_Tasks for this exercise_
#1 List every section label that opens a paragraph in the obesity study abstract.
#2 Reproduce the part of the obesity study abstract that starts with "Aims: Childhood obesity" and goes on through "formulae for prediction.".

_Source extract_
# # # #

Aims: Childhood obesity is a complex condition influenced by genetic, maternal, and early-life factors. We aimed to develop an interpretable machine learning model to predict body mass index (BMI) from childhood to early adulthood and identify critical risk contributors.
Methods: Data from 2,868 participants in the Raine Study Gen2 cohort were used. BMI was assessed longitudinally at ages 8–27. We integrated over 200 epidemiological features with seven BMI-related polygenic scores (PGS). Models included traditional machine learning methods and Kolmogorov–Arnold Networks (KAN), an explainable deep learning approach capable of producing mathematical formulae for prediction.
Results: The KAN model achieved the highest R² (0.81 at age 8, declining to 0.34 at age 27) when using both genetic and epidemiological data. The strongest predictor across all ages was BMI z-score at 5 years, especially for younger age groups. In adolescence and early adulthood, PGS became increasingly influential. Other contributors included maternal/paternal anthropometrics, skinfold measures, and parental education. The model’s transparent structure allowed derivation of explicit formulas and visual interpretation of feature influence over time.
Conclusion: This study presents an explainable AI approach for predicting BMI development across the life course. Our findings emphasize the predictive power of early-life BMI and support integrating genetic and epidemiological data for personalized obesity risk assessment. These insights may guide early intervention strategies and clinical decision-making.

# # # #

_Dataset items_
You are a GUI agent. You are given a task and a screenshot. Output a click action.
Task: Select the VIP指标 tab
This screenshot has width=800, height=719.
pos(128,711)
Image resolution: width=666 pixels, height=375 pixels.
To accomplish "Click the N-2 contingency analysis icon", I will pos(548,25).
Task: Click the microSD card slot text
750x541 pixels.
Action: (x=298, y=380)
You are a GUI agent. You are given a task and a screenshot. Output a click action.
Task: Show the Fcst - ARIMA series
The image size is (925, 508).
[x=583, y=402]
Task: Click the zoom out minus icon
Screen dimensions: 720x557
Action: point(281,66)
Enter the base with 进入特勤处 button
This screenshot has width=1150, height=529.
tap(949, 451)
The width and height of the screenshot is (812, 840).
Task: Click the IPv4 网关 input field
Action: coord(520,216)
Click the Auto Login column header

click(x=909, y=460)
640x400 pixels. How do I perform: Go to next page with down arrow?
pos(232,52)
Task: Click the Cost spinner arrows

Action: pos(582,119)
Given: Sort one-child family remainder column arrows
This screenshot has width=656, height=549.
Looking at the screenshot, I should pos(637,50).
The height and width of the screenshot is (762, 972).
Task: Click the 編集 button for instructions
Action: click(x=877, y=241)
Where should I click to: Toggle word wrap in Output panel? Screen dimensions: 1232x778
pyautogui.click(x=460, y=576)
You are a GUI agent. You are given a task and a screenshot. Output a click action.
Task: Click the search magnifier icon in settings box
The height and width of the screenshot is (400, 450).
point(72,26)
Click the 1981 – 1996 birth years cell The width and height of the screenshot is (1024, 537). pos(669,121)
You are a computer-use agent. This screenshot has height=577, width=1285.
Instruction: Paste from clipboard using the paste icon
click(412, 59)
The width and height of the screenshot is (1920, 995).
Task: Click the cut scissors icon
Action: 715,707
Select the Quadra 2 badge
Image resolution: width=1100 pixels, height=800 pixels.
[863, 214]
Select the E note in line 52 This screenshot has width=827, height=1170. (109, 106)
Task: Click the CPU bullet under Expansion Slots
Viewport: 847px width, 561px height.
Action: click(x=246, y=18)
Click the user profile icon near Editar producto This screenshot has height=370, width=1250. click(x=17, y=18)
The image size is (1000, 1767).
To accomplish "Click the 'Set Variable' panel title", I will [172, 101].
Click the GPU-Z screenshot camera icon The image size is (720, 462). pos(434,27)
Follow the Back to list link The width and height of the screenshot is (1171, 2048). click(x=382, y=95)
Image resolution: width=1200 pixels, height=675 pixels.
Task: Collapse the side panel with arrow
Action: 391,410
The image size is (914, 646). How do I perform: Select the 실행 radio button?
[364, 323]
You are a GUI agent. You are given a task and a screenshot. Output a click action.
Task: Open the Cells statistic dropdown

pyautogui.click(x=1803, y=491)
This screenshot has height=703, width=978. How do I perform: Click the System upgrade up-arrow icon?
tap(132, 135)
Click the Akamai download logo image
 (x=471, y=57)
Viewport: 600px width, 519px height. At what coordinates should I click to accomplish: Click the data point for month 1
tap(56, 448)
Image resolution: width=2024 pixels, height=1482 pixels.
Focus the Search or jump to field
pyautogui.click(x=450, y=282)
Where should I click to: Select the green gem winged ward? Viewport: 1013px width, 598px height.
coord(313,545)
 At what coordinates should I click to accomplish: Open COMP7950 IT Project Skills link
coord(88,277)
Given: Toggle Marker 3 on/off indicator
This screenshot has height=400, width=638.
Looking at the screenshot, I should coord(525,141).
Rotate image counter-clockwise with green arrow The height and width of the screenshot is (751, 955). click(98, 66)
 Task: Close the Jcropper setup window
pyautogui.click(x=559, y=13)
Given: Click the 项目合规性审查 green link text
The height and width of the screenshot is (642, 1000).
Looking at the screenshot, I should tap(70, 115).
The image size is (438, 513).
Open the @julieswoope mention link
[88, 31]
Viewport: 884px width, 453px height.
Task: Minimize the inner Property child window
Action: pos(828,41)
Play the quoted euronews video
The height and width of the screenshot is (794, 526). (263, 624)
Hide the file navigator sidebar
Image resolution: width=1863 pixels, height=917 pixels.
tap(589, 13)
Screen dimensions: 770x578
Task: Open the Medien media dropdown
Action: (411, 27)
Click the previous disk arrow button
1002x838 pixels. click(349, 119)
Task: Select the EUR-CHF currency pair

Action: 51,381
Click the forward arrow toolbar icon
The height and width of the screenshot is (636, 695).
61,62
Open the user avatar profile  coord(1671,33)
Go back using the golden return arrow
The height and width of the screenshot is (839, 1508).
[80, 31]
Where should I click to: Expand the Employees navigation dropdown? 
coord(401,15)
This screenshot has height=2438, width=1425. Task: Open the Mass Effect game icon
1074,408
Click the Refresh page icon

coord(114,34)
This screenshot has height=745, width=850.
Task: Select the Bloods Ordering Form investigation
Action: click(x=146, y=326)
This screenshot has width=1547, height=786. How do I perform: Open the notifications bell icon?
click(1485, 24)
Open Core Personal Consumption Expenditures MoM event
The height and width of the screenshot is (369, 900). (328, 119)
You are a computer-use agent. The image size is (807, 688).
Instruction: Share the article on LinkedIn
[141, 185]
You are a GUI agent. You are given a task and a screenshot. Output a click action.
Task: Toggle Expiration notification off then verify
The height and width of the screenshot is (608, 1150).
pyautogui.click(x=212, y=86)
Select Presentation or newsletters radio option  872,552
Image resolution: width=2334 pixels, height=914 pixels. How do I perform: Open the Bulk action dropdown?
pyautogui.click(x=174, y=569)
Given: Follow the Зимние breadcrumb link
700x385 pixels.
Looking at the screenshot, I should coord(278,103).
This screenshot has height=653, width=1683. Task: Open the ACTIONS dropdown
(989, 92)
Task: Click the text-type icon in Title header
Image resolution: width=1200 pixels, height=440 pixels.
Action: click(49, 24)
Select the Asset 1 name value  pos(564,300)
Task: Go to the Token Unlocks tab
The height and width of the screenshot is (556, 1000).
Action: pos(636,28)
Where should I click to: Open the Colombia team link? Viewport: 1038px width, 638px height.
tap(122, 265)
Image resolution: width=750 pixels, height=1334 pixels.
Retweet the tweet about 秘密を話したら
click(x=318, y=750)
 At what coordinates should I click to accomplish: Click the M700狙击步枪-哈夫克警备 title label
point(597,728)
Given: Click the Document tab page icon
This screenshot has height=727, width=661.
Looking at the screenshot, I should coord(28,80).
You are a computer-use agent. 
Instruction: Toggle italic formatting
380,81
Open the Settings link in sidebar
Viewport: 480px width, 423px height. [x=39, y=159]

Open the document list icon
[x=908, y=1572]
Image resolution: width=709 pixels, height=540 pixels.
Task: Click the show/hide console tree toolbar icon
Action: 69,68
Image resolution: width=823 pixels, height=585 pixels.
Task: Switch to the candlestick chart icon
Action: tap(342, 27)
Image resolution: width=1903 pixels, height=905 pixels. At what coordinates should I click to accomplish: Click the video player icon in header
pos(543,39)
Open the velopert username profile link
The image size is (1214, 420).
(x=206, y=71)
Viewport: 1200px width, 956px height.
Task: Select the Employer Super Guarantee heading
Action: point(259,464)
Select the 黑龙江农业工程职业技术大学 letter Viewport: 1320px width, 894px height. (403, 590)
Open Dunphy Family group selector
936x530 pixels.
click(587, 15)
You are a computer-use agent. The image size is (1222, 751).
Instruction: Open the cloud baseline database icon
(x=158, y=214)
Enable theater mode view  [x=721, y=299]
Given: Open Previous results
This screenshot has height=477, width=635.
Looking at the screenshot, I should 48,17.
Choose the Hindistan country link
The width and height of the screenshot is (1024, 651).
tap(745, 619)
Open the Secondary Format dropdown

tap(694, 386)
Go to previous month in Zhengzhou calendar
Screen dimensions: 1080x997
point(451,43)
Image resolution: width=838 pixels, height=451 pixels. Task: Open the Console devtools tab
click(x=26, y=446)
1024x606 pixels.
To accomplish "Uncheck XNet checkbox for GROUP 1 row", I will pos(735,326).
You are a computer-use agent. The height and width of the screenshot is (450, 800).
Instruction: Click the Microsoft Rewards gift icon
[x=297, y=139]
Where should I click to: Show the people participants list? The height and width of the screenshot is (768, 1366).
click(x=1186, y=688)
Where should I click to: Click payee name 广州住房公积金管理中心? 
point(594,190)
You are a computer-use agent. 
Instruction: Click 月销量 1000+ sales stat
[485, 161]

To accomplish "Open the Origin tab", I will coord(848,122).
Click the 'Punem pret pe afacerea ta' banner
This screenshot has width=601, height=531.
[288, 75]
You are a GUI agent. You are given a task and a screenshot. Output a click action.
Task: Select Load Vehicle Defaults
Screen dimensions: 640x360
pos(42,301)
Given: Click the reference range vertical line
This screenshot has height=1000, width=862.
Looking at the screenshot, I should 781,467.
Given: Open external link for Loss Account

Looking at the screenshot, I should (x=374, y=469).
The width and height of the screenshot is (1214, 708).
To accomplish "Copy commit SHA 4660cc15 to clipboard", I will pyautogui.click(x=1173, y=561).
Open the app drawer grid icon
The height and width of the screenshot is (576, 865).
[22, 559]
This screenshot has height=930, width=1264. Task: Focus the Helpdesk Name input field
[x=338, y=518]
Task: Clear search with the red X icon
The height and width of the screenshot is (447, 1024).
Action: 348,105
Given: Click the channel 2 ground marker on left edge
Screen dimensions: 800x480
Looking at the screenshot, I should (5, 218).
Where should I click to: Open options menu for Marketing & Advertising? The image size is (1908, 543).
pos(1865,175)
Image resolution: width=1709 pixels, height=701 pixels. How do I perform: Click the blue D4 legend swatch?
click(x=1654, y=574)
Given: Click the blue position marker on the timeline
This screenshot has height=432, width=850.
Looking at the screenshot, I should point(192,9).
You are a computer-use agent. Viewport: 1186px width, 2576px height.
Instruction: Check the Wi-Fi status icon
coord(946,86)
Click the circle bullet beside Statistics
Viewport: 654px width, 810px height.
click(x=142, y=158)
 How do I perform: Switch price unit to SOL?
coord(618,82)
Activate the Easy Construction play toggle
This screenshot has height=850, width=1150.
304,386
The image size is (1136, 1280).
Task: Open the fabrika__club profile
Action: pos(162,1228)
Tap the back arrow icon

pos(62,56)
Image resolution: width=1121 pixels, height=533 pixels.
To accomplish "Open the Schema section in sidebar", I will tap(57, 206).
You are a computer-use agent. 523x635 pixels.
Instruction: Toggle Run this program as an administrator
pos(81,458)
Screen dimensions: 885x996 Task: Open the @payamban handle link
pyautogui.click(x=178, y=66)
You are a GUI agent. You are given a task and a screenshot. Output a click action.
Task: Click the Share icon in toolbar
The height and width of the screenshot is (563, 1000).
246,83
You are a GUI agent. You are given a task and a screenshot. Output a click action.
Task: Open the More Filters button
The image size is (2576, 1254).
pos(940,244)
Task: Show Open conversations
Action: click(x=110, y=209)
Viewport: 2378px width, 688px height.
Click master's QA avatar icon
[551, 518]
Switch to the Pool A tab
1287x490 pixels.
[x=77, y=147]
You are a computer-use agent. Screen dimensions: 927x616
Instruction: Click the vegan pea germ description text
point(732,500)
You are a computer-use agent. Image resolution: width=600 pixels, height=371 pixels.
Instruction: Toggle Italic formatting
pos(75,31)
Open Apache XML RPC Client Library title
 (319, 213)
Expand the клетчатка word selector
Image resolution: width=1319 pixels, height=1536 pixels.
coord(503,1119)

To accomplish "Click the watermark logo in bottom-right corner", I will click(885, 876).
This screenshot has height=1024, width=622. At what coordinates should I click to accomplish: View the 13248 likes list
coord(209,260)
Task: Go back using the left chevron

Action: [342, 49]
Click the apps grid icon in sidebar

# # # #

_Response list_
#1 Aims, Methods, Results, Conclusion

#2
Aims: Childhood obesity is a complex condition influenced by genetic, maternal, and early-life factors. We aimed to develop an interpretable machine learning model to predict body mass index (BMI) from childhood to early adulthood and identify critical risk contributors.
Methods: Data from 2,868 participants in the Raine Study Gen2 cohort were used. BMI was assessed longitudinally at ages 8–27. We integrated over 200 epidemiological features with seven BMI-related polygenic scores (PGS). Models included traditional machine learning methods and Kolmogorov–Arnold Networks (KAN), an explainable deep learning approach capable of producing mathematical formulae for prediction.